(REQUIREMENT): Reproduce the following lines verbatim, leaving out the pictures.

(DATASET RECORDS):

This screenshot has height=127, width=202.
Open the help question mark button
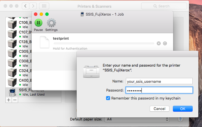[x=179, y=119]
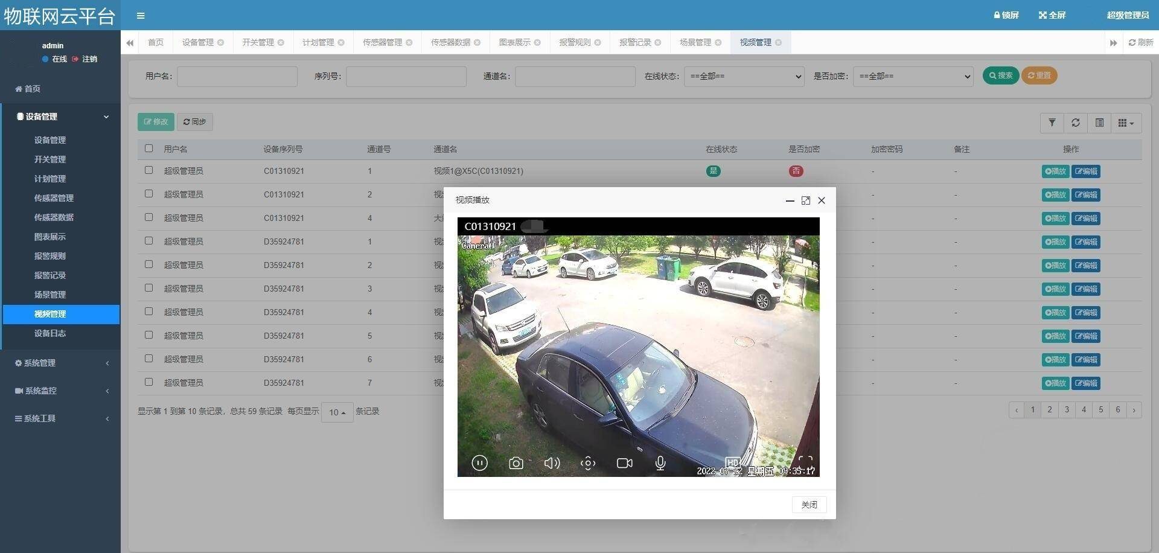Start video recording with camcorder icon

coord(624,463)
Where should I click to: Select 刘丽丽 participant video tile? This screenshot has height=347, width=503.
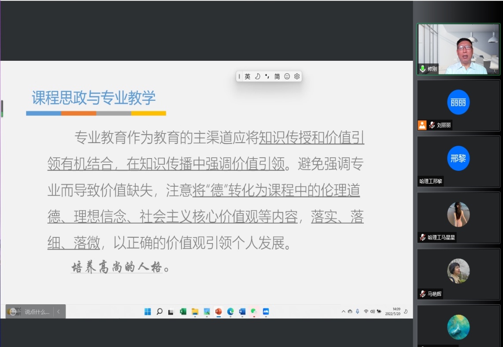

(PROBLEM SOLUTION):
This screenshot has height=127, width=202.
Open the help question mark button
[x=179, y=119]
Start video recording with camcorder icon

coord(624,463)
Where should I click to: Select 刘丽丽 participant video tile? This screenshot has height=347, width=503.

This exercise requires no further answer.